We know that the evils of the last century are many, by now countless ...
But among lovers of the body, sport and well-being in general, terms such as ANOREXIA and BULIMIA have always stood out ... Well, today alongside these it is precisely the case to add another, no less important and worrying: BIGORESSIA.
THE NEW EVIL: BIGOREXIA
"Bigorexia" is a term coined by some doctors and which finds its etymology in the "English" big = large "and in the Latin" orex = appetite ", to indicate the" hunger for thickness "or the desire to have a more muscular body and more "dry". It is a real pathology, like the two mentioned above, which leads to a chronic dissatisfaction with one's physical appearance and an obsessive fear (sometimes I would say "terror") of losing one's their muscles and their state of perfect shape perhaps achieved after years of training, diets and sacrifices.
All this is accompanied by self-punitive behaviors, inflicting heavy workouts, often even very long ones that lead instead to progress over time to a state of over-training with the necessary psycho-physical consequences as well as drastic and very rigid diets or dietary regimes that more often than not they lead to what I would dare to call a form of "social self-isolation".
This emerges when you go out in a group, with friends who may also be gym-goers but who do not have the same "fixed" and so, the bigorexic "finds himself regularly sitting at the table, even once a month, terrified of having to order a pizza or a beer to re-enter "the group" or in any case not to demonstrate one's "unsociality" for the umpteenth time.
The deleterious and very harmful abuse of food supplements such as proteins, creatine, which favor muscle growth or its maintenance, and in extreme cases anabolic steroids, GH, and so on, should not be overlooked. This pathological behavior can lead to mood disorders, states of anguish and alterations in social relationships, becoming a conditioning that is sometimes unsustainable as well as harmful, if we think that a man (or a woman) certainly cannot live his days as a function of diet and training, having a job, an emotional life, maybe a family and always little time available.
Doctors speak of a sort of "reverse anorexia", as the "anorexic refuses food in search of constant and greater thinness, often to the point of" physical self-annihilation while the "bigorexic" tries all possible ways (training to the extreme, high-protein diet, abuse of drugs and "stimulating" substances ...) an ever greater muscle volume, living in the fear of losing even a single hectogram of muscle or seeing even a very small "thread" of belly grow that covers the "coveted and sweaty abdominal tortoise".
I believe that this problem is too underestimated ... Every day I observe in the weight room these "hypertrophic big men" perfect as Riace bronzes, slaughtering themselves under barbells and dumbbells, screaming from the effort as if to emphasize their "thickness" and mirror themselves continuously to check the volume of the biceps or the pumping of the pectorals just "smashed on the flat bench".
Sometimes I seem to be prisoners of the mirror, slaves to their own image and the fear of being told "However, I see you a little" smaller lately "... Woe to being made such an observation! They widen their eyes blushing and looking desperately to see if this is actually the case.
It is therefore not surprising that this pathology has also been renamed as the "Adonis Complex", a character from Greek mythology representing the idea of male beauty as physical perfection in aesthetic form.
It is also curious to note how the evolution of the concept of "physical perfection" and that of "material" models available, for example, in the world of toys went hand in hand.
It was Harrison Pope himself, the author of the first research on the subject, who observed the particular and obvious evolution of the infamous BIG JYM, toys so popular in the Barbie years.
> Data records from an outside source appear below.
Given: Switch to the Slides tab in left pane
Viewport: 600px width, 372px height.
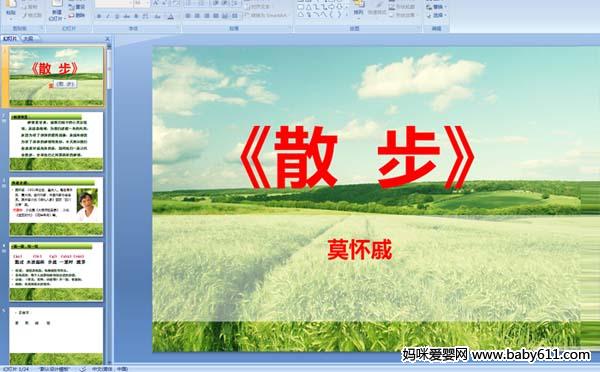Looking at the screenshot, I should click(x=10, y=38).
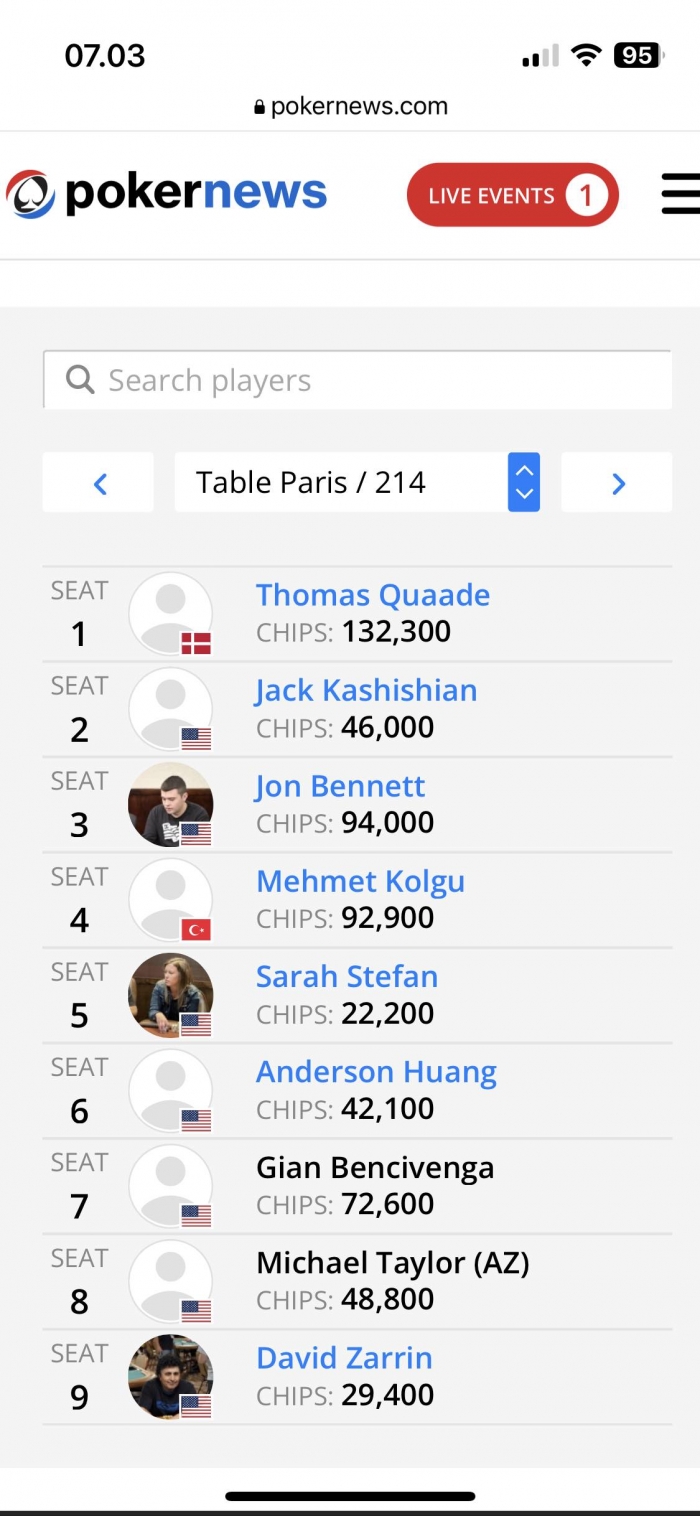The height and width of the screenshot is (1516, 700).
Task: Open Jon Bennett's profile photo
Action: pyautogui.click(x=171, y=804)
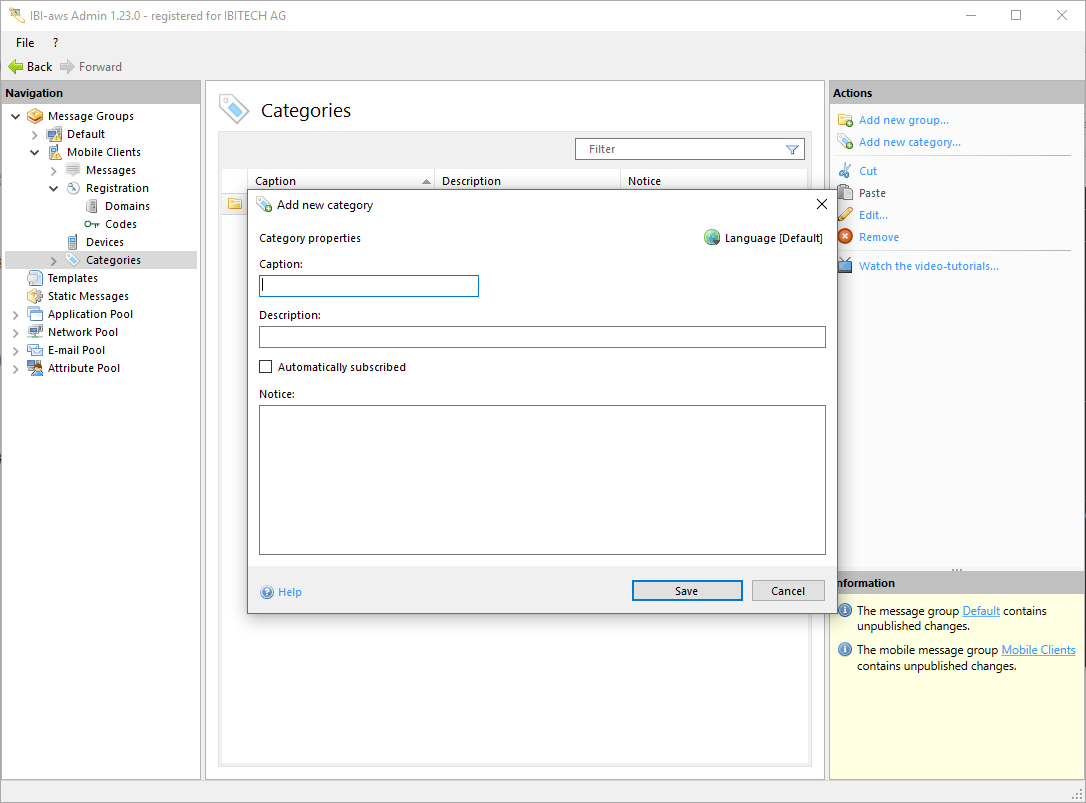Expand the Application Pool node

point(15,315)
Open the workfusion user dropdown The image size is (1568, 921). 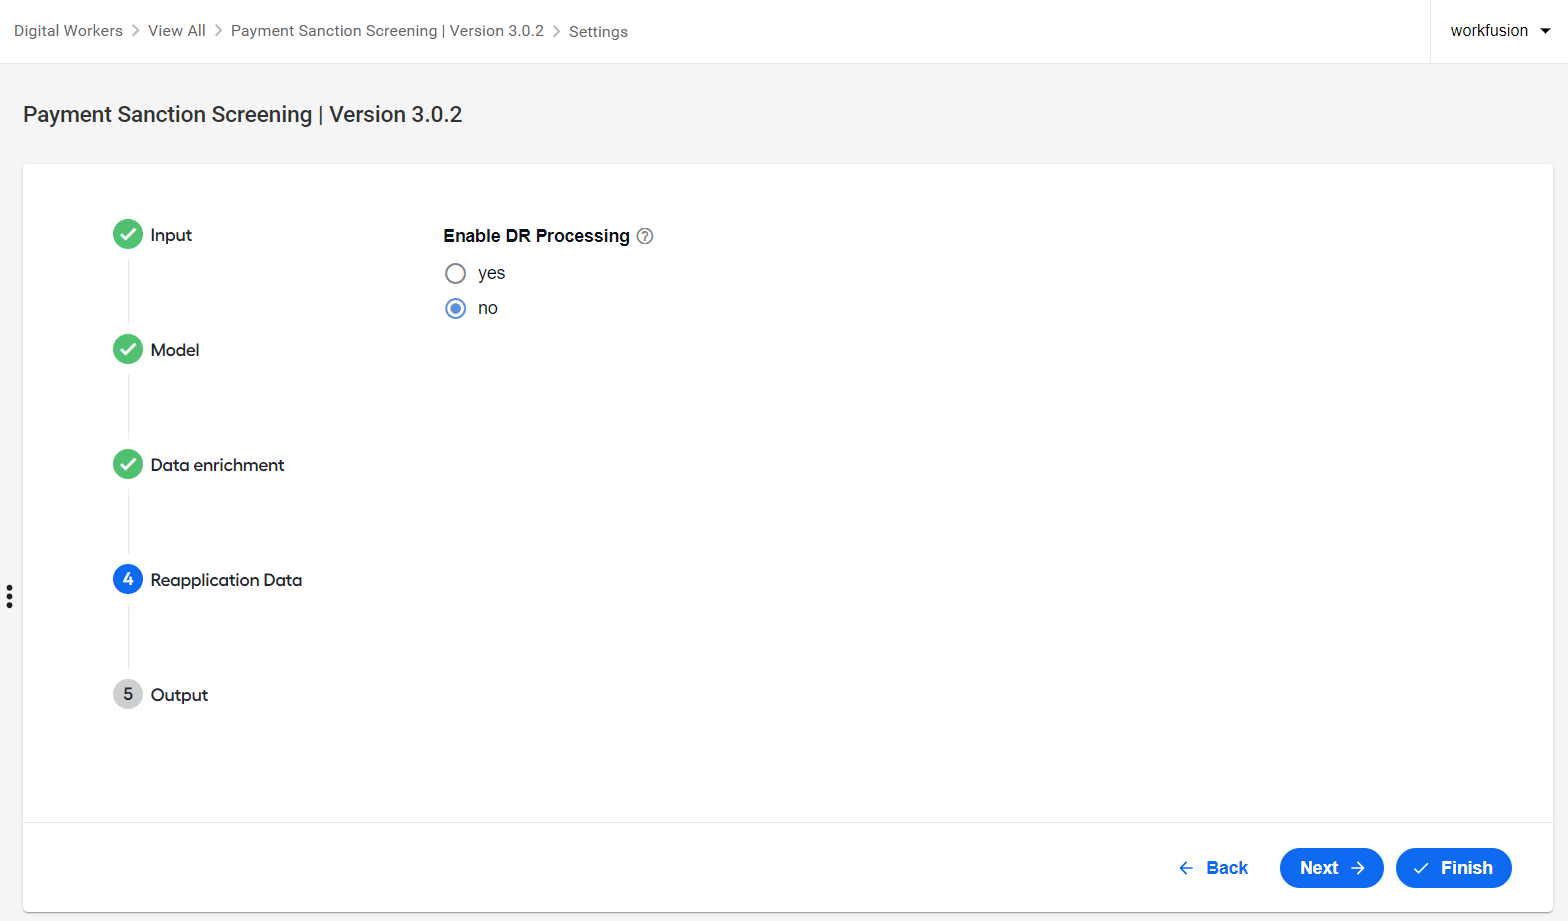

The first Big Jym (from 1964) was in fact morphologically similar to an average man, in shape, but not excessively thin or hypertrophied ... cole time and years, with the advent of Business Fitness, while Barbie always lost weight more up to the present with ibex legs and pelvis with a diameter almost inferior to the head, the Big Jim grew more and more in musculature, becoming similar to the current classic body builder who builds his body with aids that are not always legal and healthy ...
What to say...
Even body building, like competitive sport with doping, continually undergoes changes in the conception of its very meaning, often ending up being a "double-edged sword, having an admirable goal that then deviates towards less advantageous ways and using means that are often harmful and dangerous.
Conclusion: better a thin thread of "bacon" but a dazzling smile and a happy and free life than an "artificially" tortoiseshell abdomen and a life conditioned by external stereotypes and among other things in constant change.